To be done: Reproduce the records below with every occurrence of "Where should I click to" changed to "Which point should I click to", leaving all other text unchanged.

Material for the task:
========
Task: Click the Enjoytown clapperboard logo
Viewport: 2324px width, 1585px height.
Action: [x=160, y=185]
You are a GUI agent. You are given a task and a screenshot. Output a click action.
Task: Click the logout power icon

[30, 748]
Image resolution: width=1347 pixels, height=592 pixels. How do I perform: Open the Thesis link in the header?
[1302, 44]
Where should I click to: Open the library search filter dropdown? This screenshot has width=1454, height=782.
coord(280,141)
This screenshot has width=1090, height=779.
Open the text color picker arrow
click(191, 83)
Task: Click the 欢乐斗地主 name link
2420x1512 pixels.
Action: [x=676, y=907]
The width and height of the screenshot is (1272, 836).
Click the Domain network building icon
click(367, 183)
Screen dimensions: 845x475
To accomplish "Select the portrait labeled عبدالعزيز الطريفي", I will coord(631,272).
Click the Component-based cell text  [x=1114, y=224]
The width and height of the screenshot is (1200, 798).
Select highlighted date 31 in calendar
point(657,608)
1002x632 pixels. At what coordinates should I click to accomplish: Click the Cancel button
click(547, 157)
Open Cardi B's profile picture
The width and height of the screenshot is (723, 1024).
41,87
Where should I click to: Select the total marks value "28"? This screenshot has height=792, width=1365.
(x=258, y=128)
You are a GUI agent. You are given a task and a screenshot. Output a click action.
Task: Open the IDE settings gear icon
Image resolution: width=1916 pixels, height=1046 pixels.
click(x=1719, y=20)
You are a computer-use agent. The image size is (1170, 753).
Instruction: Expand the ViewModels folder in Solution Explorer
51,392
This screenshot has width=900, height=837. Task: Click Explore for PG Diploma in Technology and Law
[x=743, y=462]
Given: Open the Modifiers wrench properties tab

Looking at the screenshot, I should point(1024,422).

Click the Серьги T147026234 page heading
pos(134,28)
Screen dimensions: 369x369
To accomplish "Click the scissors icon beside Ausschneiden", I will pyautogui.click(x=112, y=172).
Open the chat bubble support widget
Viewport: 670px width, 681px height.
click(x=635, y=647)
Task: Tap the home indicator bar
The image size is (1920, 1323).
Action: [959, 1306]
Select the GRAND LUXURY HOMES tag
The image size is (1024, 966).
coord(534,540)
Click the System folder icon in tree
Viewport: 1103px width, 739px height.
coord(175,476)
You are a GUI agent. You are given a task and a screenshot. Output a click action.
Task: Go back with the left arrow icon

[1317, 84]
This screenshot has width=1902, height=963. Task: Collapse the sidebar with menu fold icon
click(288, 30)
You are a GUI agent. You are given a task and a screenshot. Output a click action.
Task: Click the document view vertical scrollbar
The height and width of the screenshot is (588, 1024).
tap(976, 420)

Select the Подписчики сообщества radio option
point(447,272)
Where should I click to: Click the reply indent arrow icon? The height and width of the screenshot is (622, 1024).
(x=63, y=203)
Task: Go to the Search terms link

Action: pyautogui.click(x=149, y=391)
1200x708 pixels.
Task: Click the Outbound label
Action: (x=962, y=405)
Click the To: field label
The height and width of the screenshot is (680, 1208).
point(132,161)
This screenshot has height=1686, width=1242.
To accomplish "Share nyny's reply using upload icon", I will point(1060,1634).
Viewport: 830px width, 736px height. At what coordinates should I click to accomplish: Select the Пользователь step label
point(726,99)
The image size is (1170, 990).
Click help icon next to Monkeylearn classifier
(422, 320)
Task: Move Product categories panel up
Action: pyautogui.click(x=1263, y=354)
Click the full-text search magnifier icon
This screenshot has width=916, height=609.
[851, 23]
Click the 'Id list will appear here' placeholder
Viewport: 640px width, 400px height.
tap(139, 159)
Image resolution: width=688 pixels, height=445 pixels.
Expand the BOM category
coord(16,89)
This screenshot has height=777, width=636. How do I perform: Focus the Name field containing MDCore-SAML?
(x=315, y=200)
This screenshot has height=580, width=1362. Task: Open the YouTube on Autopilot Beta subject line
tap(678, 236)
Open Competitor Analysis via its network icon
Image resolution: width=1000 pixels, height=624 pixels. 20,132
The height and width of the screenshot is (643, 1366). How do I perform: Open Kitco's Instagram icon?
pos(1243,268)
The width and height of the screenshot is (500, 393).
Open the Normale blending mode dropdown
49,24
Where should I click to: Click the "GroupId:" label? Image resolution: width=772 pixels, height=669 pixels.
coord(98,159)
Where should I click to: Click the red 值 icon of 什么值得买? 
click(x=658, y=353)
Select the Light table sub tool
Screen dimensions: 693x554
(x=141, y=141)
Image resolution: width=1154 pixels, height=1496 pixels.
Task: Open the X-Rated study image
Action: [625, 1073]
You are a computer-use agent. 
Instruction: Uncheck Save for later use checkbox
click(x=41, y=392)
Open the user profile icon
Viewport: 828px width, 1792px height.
========
Solution to this exercise:
Task: Click the Enjoytown clapperboard logo
Viewport: 2324px width, 1585px height.
Action: [x=160, y=185]
You are a GUI agent. You are given a task and a screenshot. Output a click action.
Task: Click the logout power icon

[30, 748]
Image resolution: width=1347 pixels, height=592 pixels. How do I perform: Open the Thesis link in the header?
[1302, 44]
Which point should I click to: Open the library search filter dropdown? This screenshot has width=1454, height=782.
coord(280,141)
This screenshot has width=1090, height=779.
Open the text color picker arrow
click(191, 83)
Task: Click the 欢乐斗地主 name link
2420x1512 pixels.
Action: [x=676, y=907]
The width and height of the screenshot is (1272, 836).
Click the Domain network building icon
click(367, 183)
Screen dimensions: 845x475
To accomplish "Select the portrait labeled عبدالعزيز الطريفي", I will coord(631,272).
Click the Component-based cell text  [x=1114, y=224]
The width and height of the screenshot is (1200, 798).
Select highlighted date 31 in calendar
point(657,608)
1002x632 pixels. At what coordinates should I click to accomplish: Click the Cancel button
click(547, 157)
Open Cardi B's profile picture
The width and height of the screenshot is (723, 1024).
41,87
Which point should I click to: Select the total marks value "28"? This screenshot has height=792, width=1365.
(x=258, y=128)
You are a GUI agent. You are given a task and a screenshot. Output a click action.
Task: Open the IDE settings gear icon
Image resolution: width=1916 pixels, height=1046 pixels.
click(x=1719, y=20)
You are a computer-use agent. The image size is (1170, 753).
Instruction: Expand the ViewModels folder in Solution Explorer
51,392
This screenshot has width=900, height=837. Task: Click Explore for PG Diploma in Technology and Law
[x=743, y=462]
Given: Open the Modifiers wrench properties tab

Looking at the screenshot, I should point(1024,422).

Click the Серьги T147026234 page heading
pos(134,28)
Screen dimensions: 369x369
To accomplish "Click the scissors icon beside Ausschneiden", I will pyautogui.click(x=112, y=172).
Open the chat bubble support widget
Viewport: 670px width, 681px height.
click(x=635, y=647)
Task: Tap the home indicator bar
The image size is (1920, 1323).
Action: [959, 1306]
Select the GRAND LUXURY HOMES tag
The image size is (1024, 966).
coord(534,540)
Click the System folder icon in tree
Viewport: 1103px width, 739px height.
coord(175,476)
You are a GUI agent. You are given a task and a screenshot. Output a click action.
Task: Go back with the left arrow icon

[1317, 84]
This screenshot has width=1902, height=963. Task: Collapse the sidebar with menu fold icon
click(288, 30)
You are a GUI agent. You are given a task and a screenshot. Output a click action.
Task: Click the document view vertical scrollbar
The height and width of the screenshot is (588, 1024).
tap(976, 420)

Select the Подписчики сообщества radio option
point(447,272)
Which point should I click to: Click the reply indent arrow icon? The height and width of the screenshot is (622, 1024).
(x=63, y=203)
Task: Go to the Search terms link

Action: pyautogui.click(x=149, y=391)
1200x708 pixels.
Task: Click the Outbound label
Action: (x=962, y=405)
Click the To: field label
The height and width of the screenshot is (680, 1208).
point(132,161)
This screenshot has height=1686, width=1242.
To accomplish "Share nyny's reply using upload icon", I will point(1060,1634).
Viewport: 830px width, 736px height. At what coordinates should I click to accomplish: Select the Пользователь step label
point(726,99)
The image size is (1170, 990).
Click help icon next to Monkeylearn classifier
(422, 320)
Task: Move Product categories panel up
Action: pyautogui.click(x=1263, y=354)
Click the full-text search magnifier icon
This screenshot has width=916, height=609.
[851, 23]
Click the 'Id list will appear here' placeholder
Viewport: 640px width, 400px height.
tap(139, 159)
Image resolution: width=688 pixels, height=445 pixels.
Expand the BOM category
coord(16,89)
This screenshot has height=777, width=636. How do I perform: Focus the Name field containing MDCore-SAML?
(x=315, y=200)
This screenshot has height=580, width=1362. Task: Open the YouTube on Autopilot Beta subject line
tap(678, 236)
Open Competitor Analysis via its network icon
Image resolution: width=1000 pixels, height=624 pixels. 20,132
The height and width of the screenshot is (643, 1366). How do I perform: Open Kitco's Instagram icon?
pos(1243,268)
The width and height of the screenshot is (500, 393).
Open the Normale blending mode dropdown
49,24
Which point should I click to: Click the "GroupId:" label? Image resolution: width=772 pixels, height=669 pixels.
coord(98,159)
Which point should I click to: Click the red 值 icon of 什么值得买? 
click(x=658, y=353)
Select the Light table sub tool
Screen dimensions: 693x554
(x=141, y=141)
Image resolution: width=1154 pixels, height=1496 pixels.
Task: Open the X-Rated study image
Action: [625, 1073]
You are a computer-use agent. 
Instruction: Uncheck Save for later use checkbox
click(x=41, y=392)
Open the user profile icon
Viewport: 828px width, 1792px height.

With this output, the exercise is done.